GenCast is a machine learning weather forecasting model trained on weather data from 1979–2018. The model learns to recognize patterns in four decades of historical data and uses them to predict what might happen in the future. This is very different from how classic models like ENS work, which still rely on supercomputers to solve complicated equations to simulate atmospheric physics. They produce both GenCast and ENS team forecastswhich offer a number of possible scenarios.
For example, when it came to predicting the path of a tropical cyclone, GenCast was able to provide an additional 12 hours of warning on average. GenCast was generally better at predicting cyclone tracks, extreme weather and wind energy production up to 15 days in advance.
The only caveat is that GenCast tested itself against an older version of ENS that now runs at a higher resolution. The peer-reviewed study compared GenCast forecasts with ENS forecasts for 2019, examining how close each model came to actual conditions this year. According to ECMWF machine learning coordinator Matt Chantry, the ENS system has improved significantly since 2019. This makes it challenging to say how well GenCast can perform against ENS today.
Of course, resolution is not the only vital factor when it comes to making precise predictions. ENS was already running at a slightly higher resolution than GenCast in 2019, and GenCast still managed to beat it. DeepMind claims to have conducted similar research on data from 2020 to 2022 and obtained similar results, although these have not been verified. However, he did not have data allowing for comparisons for 2023, when ENS began to operate at a much higher resolution.

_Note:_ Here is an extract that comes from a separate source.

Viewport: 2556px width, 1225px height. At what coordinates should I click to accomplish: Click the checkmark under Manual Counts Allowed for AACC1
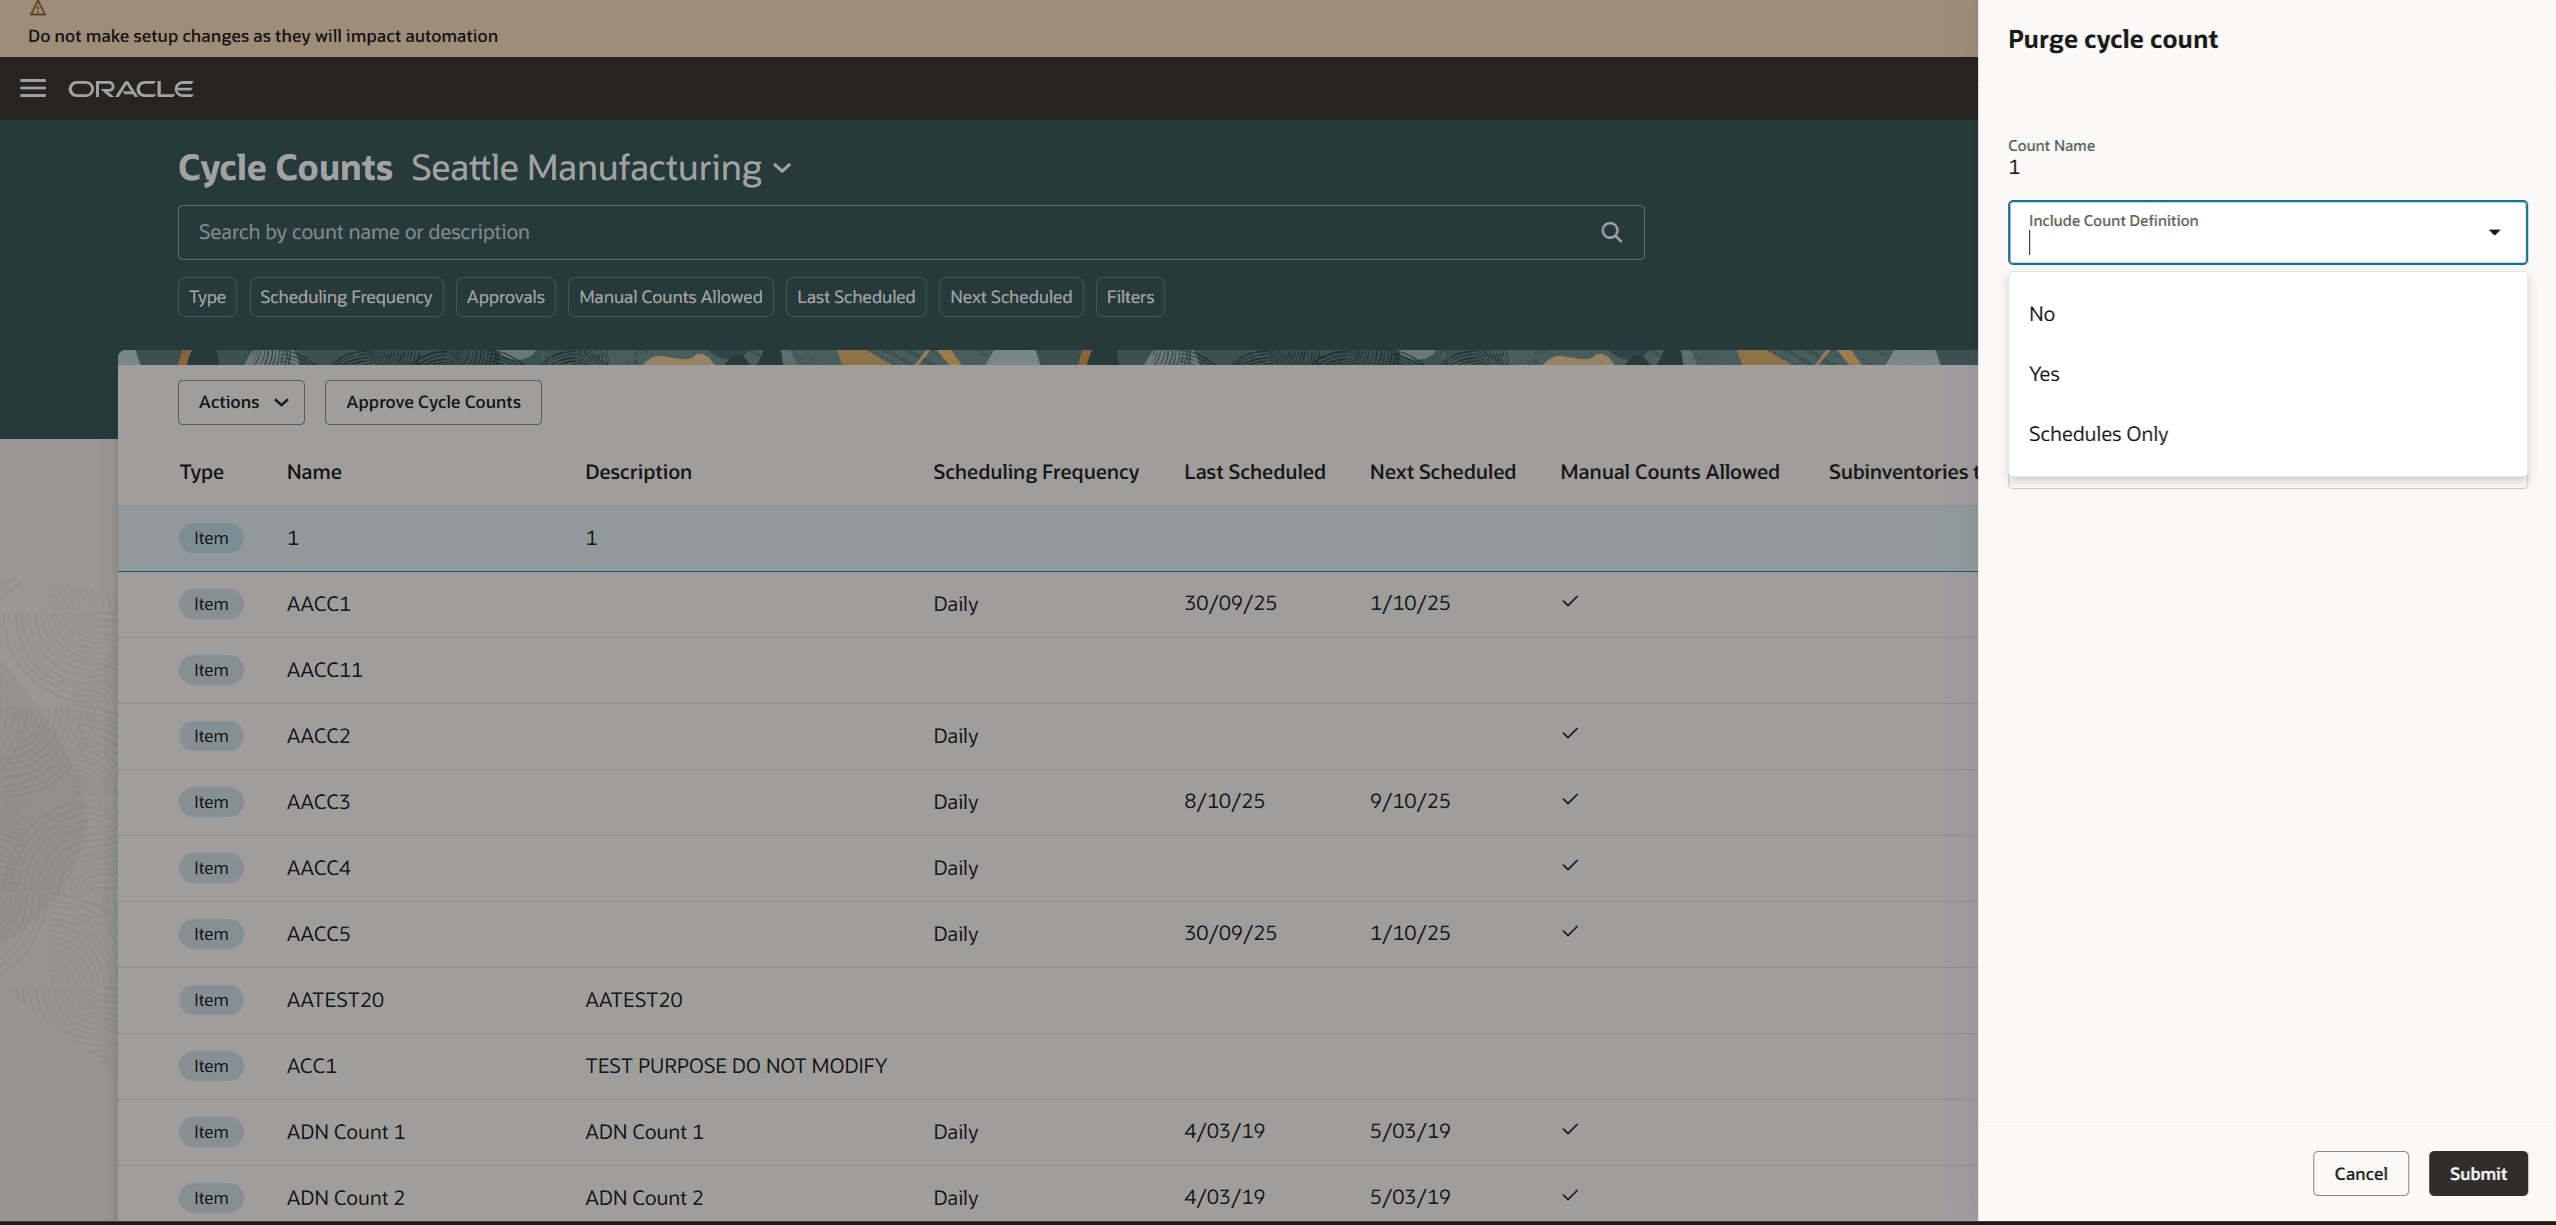point(1569,601)
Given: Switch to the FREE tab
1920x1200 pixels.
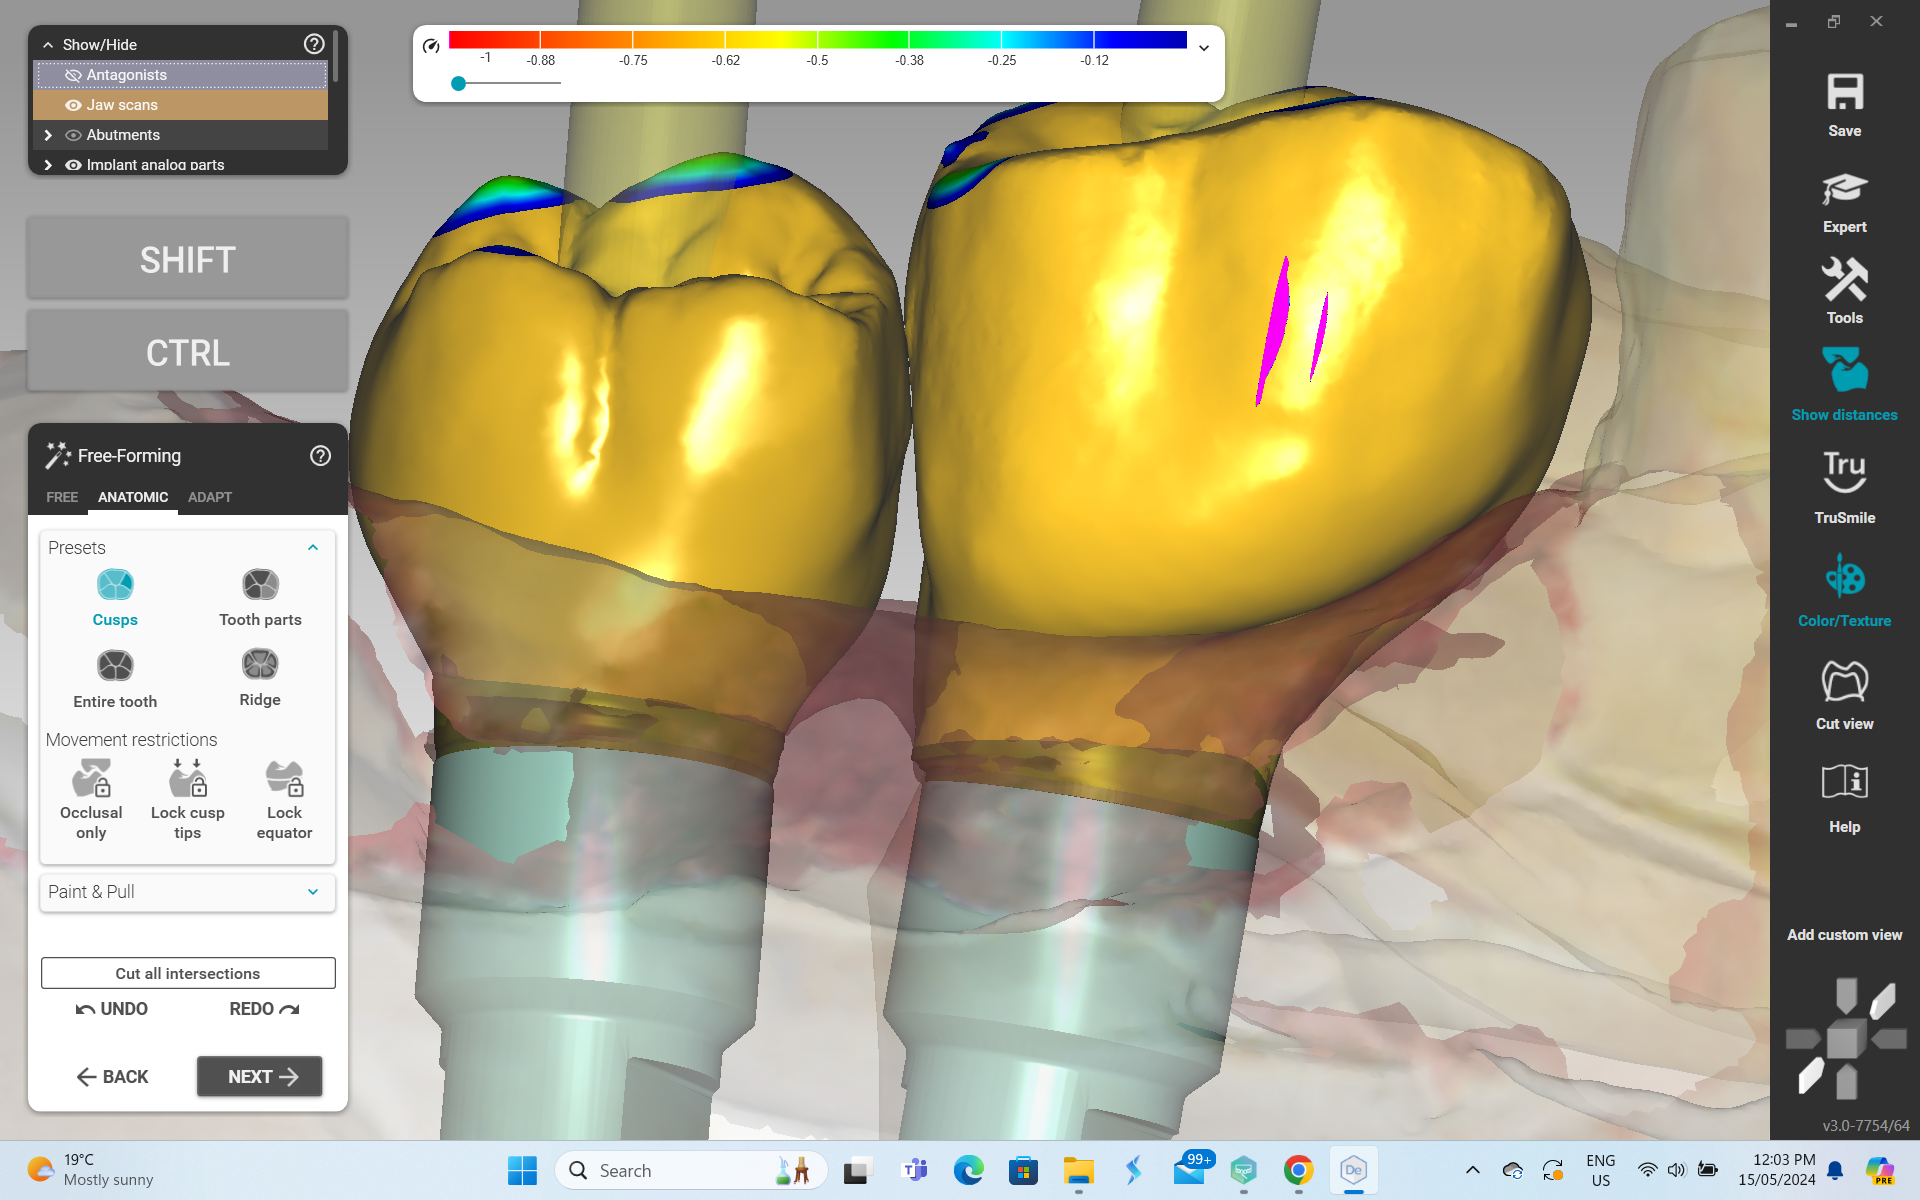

By dividing the world into a grid, GenCast operates at a resolution of 0.25 degrees, which means that each square of that grid is a quarter of a degree of latitude and a quarter of a degree of longitude. For comparison, in 2019 ENS used a resolution of 0.2 degrees and currently it is 0.1 degrees.
Nevertheless, the development of GenCast “represents a significant milestone in the evolution of weather forecasting,” Chantry said in an emailed statement. In addition to ENS, ECMWF says it also maintains its own version of the file machine learning system. Chantry says it “draws inspiration from GenCast.”
Speed is GenCast’s advantage. It can generate one 15-day forecast in just eight minutes using one Google Cloud TPU v5. Physics-based models like ENS can take several hours to do the same. GenCast bypasses all the equations that ENS must solve, so it takes less time and computational power to produce a forecast.
“From a computational standpoint, traditional forecasting is orders of magnitude more expensive to run compared to a model like Gencast,” Price says.
This efficiency could alleviate some concerns about the environmental impact of energy-intensive AI data centers, which have already contributed to Google’s greenhouse gas emissions in recent years. However, it’s challenging to assess how GenCast stacks up against physics-based models when it comes to sustainability without knowing how much energy is spent training the machine learning model.
There are still improvements that GenCast could make, including potential upscaling to higher resolutions. Moreover, GenCast generates forecasts at 12-hour intervals compared to classic models, which typically do so at shorter intervals. This may impact how these forecasts are used in the real world (for example, to assess wind energy availability).
“We kind of wonder, is this good? And why?”
“You want to know what’s going to happen with the wind throughout the day, not just at 6 a.m. and 6 p.m.,” says Stephen Mullens, an assistant professor of meteorology at the University of Florida who was not involved in the GenCast study.
While there is growing interest in using artificial intelligence to improve forecasts, it has yet to be tested. “People are looking at it. “I don’t think you can buy and sell the entire meteorological community on this,” Mullens says. “We are trained scientists who think in terms of physics… and since artificial intelligence is not really that, there is still an element where we wonder, is this a good thing? And why?”
Forecasters can check GenCast for themselves; DeepMind has released code for its open source model. Price says he sees GenCast and more improved AI models being used in the real world alongside classic models. “Once these models get into the hands of practitioners, they will further build trust,” Price says. “We really want this to have a broad social impact.”